4. Do ss. 24, 25, 56 to 65.2, 73, 75, 77, 109(c) and 135(2) of the EIA exceed, in whole, in part or through their combined effect, the unemployment insurance power provided for in s. 91(2A) of the Constitution Act, 1867?

5. If the answer to question 4 is affirmative, are ss. 24, 25, 56 to 65.2, 73, 75, 77, 109(c) and 135(2) of the EIA validly based on the federal spending power? (CSN v Canada, at para 17)

In the present case, however, the unions asked the Court to declare that the funds in Employment Insurance account should be used solely to fund the new program. In addition, they argued that the funds from the previous program must not be erased and should be transferred over to the new Employment Insurance program to ensure that the continued availability for those requiring benefits in times of unemployment.

As such, the unions argued that the balance in the Employment Insurance Account is a debt owed by the Consolidated Revenue Fund to the Employment Insurance Account. Further to this, the debt should not be erased without a ruling on the constitutional validity of the sums that have been collected and recorded in the Employment Insurance Account.

Thus, the unions argued that in the previous case of CSN v Canada, the Court had held that the government had not misappropriated the funds since they had been recorded in the EI insurance fund. However, the unions argued that this change in the recording of the funds in the present case was what made it an unconstitutional act and thus raised a genuine issue for trial.

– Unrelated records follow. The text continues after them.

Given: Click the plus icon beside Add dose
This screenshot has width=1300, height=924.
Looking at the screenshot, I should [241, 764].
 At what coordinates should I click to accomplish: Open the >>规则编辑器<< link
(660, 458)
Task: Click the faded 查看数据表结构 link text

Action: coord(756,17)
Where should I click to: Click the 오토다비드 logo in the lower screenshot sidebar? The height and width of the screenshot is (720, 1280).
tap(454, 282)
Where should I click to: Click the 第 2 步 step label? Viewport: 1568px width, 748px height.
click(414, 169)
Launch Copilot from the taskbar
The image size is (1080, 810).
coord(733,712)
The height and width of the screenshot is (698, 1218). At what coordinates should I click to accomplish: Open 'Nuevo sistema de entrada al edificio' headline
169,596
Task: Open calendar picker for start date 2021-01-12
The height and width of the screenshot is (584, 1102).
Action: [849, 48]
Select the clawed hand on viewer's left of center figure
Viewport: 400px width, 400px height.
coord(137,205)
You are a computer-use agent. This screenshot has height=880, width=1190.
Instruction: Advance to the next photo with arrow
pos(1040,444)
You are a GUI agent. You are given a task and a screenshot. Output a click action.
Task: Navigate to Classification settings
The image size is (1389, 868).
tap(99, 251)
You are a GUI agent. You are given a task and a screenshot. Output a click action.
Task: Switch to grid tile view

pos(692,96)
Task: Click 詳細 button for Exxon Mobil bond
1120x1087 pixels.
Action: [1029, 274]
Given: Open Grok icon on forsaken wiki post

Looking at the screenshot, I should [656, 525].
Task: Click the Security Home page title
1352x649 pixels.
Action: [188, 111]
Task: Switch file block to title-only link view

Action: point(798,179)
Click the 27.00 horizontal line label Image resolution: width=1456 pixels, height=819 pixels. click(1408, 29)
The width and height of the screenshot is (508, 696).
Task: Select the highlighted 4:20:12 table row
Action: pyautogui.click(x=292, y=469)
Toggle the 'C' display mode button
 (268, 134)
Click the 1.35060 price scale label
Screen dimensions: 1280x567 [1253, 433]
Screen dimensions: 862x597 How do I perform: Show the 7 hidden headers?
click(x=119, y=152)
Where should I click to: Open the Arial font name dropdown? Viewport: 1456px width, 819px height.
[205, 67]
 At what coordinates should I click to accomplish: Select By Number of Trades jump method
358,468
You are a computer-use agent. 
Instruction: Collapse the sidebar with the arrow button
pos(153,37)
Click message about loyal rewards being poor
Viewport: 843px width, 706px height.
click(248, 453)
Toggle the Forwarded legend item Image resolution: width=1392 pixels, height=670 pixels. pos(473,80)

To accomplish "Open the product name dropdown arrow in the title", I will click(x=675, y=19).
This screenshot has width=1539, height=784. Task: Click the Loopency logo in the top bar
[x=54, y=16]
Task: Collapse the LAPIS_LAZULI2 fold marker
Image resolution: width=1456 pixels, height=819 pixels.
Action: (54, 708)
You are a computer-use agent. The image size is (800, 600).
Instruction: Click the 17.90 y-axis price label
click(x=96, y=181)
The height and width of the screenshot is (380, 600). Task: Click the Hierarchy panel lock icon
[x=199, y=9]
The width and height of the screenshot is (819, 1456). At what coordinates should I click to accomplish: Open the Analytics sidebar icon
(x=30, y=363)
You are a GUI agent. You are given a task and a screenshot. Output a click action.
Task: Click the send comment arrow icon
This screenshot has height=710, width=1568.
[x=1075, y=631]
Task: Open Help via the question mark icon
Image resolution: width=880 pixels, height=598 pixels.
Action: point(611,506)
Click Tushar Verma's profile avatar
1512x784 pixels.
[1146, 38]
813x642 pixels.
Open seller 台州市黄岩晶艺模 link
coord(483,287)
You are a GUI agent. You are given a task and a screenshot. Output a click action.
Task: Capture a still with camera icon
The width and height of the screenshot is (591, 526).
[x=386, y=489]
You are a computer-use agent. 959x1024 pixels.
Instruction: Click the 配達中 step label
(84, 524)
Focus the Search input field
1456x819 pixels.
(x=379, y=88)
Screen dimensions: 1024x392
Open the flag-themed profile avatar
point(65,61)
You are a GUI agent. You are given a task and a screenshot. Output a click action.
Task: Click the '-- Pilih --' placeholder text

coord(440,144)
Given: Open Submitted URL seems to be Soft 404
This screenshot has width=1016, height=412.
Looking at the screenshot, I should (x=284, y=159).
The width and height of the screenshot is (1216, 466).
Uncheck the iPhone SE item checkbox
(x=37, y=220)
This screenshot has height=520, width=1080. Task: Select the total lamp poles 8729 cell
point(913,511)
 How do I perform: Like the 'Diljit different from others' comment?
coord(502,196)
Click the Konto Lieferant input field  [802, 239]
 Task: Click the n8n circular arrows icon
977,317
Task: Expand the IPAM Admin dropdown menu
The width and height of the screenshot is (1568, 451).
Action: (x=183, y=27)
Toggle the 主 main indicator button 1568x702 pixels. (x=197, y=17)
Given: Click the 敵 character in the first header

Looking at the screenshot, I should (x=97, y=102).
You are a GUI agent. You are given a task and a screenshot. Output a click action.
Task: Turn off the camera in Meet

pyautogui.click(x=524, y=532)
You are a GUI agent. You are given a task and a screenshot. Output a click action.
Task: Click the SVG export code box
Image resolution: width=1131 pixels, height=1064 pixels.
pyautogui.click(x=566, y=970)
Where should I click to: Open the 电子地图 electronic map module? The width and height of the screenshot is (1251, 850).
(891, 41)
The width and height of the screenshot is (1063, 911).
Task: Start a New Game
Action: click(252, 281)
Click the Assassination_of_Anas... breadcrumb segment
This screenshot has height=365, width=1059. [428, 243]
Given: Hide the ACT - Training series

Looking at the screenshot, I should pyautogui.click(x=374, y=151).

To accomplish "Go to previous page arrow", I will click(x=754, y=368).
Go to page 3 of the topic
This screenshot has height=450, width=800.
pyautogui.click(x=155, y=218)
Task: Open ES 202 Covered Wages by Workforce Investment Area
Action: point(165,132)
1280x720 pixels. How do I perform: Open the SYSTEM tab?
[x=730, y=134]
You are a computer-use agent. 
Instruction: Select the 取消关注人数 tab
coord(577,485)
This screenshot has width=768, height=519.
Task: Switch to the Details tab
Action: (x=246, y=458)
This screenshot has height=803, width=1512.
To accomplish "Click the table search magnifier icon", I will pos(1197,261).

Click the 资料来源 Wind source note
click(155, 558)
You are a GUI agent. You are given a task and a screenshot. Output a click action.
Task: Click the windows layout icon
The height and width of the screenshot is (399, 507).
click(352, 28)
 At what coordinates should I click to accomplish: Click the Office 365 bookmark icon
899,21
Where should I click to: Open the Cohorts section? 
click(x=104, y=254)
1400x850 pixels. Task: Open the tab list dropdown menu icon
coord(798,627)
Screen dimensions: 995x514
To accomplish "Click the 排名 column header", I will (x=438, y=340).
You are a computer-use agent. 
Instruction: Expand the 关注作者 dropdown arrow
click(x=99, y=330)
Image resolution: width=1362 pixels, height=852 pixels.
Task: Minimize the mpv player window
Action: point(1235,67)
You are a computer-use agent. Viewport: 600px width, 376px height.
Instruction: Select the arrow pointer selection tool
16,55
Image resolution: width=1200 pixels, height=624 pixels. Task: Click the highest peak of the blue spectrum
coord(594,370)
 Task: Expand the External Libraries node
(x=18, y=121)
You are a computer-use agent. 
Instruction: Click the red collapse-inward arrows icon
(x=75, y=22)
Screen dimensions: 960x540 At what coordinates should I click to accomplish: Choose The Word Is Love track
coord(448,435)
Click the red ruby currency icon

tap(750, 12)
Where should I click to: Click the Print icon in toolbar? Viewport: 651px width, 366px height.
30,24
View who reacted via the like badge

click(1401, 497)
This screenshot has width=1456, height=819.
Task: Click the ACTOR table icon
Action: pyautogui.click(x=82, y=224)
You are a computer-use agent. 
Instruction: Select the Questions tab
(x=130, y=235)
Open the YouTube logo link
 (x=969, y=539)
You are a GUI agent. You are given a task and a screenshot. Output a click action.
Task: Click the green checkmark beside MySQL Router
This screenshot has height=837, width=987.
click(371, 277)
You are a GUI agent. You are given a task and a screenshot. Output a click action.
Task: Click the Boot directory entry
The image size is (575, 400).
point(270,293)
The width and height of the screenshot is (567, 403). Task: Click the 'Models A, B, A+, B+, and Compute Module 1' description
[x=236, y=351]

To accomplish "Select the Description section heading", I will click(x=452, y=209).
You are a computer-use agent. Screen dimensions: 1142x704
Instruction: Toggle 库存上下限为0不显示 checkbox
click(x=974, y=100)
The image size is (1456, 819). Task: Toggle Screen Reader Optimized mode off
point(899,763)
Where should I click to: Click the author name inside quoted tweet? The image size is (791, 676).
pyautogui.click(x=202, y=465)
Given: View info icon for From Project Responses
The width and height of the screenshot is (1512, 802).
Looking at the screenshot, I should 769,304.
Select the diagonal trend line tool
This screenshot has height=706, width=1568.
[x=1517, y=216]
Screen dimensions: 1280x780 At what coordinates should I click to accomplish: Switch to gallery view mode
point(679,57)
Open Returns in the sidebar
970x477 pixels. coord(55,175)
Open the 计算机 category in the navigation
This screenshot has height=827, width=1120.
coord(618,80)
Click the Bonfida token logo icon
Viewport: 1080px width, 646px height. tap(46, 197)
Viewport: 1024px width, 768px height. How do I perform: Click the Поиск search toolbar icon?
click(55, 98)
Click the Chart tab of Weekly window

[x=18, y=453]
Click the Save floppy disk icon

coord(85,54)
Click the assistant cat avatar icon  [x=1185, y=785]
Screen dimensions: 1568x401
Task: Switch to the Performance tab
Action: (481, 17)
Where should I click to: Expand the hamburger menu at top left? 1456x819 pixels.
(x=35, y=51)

However, the Court was ultimately more persuaded by the argument of the Attorney General that the issues had already been decided in the previous case and that the revenues did not need to be used solely for EI benefits.


With the legal action dismissed, little options remain left to challenge what appears to be an injustice done to those who pay into and receive Employment Insurance benefits, other than political action to change the conditions of this system. As it has been pointed out, the premium amounts required to be paid as a percentage of income cap out at an income level of $47,600. Thus earnings higher than $47,600 are not insured, meaning that a person who makes $60,000 a year will pay the same amount of EI premiums as someone making 100,000 a year or more.

As such, this also means that a person making $30,000 a year will pay a larger share of their earnings than someone in a higher income bracket, thus EI premiums constitute a regressive tax on those least able to afford it. However, as the EI premiums are generally not referred to as “tax” in common parlance this allows the government to claim it is cutting taxes to balance the budget—whereas it is quite likely that it is raising EI premiums to do so.